Tüm mağdurlar için işletilebilecek çok yönlü süreçler var. Bunlar için ortamın elverişli hale gelmesi lazım. Öncelikle mağdur olduğunu düşünen herkesin şuna amasız fakatsız kalben inanmasını isterim; 15 Temmuz akşamı Türkiye hain bir darbe girişimiyle karşılaştı. Tanklar, toplar ve silahlarla yüzlerce insanımız şehit edildi, gazilerimiz oldu, meclisimiz bombalandı, Sayın Cumhurbaşkanımızın canına kast edildi. Bu ihanet ancak halkımızın sokağa çıkması ve kendi vücudunu siper etmesiyle önlenebildi. Özellikle yurtdışındaki şer odakları ve Türkiye’de ateşe benzin dökmeyi sürdüren, sürekli ajitasyon içerisinde olanlar; Sayın Cumhurbaşkanımız ve onunla birlikte olanları, bizleri, yargı camiasını ismen hedef gösteren, tehditler savuran, hesap soracağız çığlıklarını devamlı atan kötü niyetli insanlar, Türkiye’nin ortamını yıllardır olumsuza çeviriyor. Aklı selim, sükunetle ve sadece hukuk yoluyla ve siyasetçileri de suçlamadan mağduriyetler anlatılabilir. Bugün KHK’lılar bunu yapıyor ve başarılı oluyorlar.
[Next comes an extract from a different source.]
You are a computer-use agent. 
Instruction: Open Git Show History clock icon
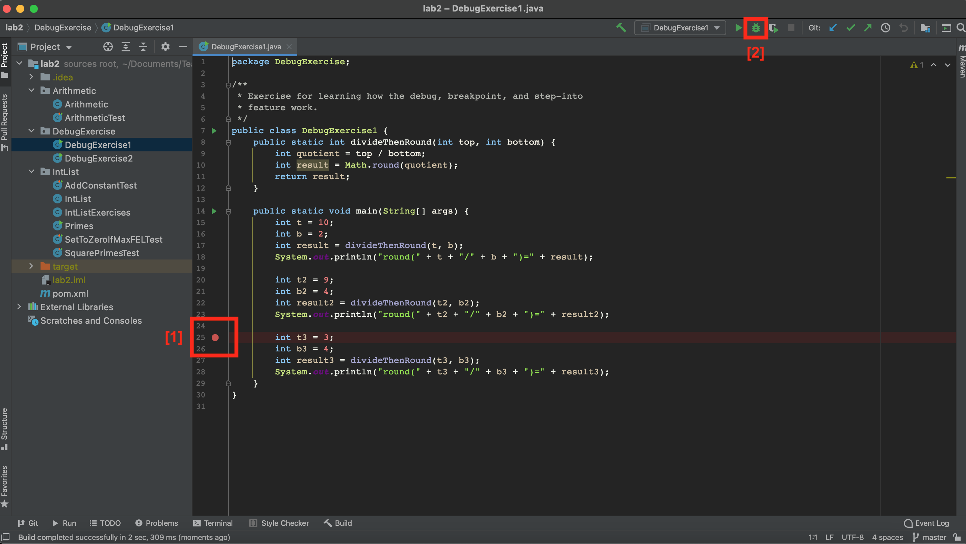(885, 28)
Müspet hareket etmeye mecbursunuz, mecburuz. Ben sadece sabrı tavsiye edeceğim. Biraz daha sabır lütfen. Ne zaman diye sorarsanız eğer, Türkiye’nin güzel şairlerinden Bahaettin Karakoç’un şiirinde dediği gibi, “Ne olur kesin bir takvim sorma bana, ıhlamurlar çiçek açtığı zaman.”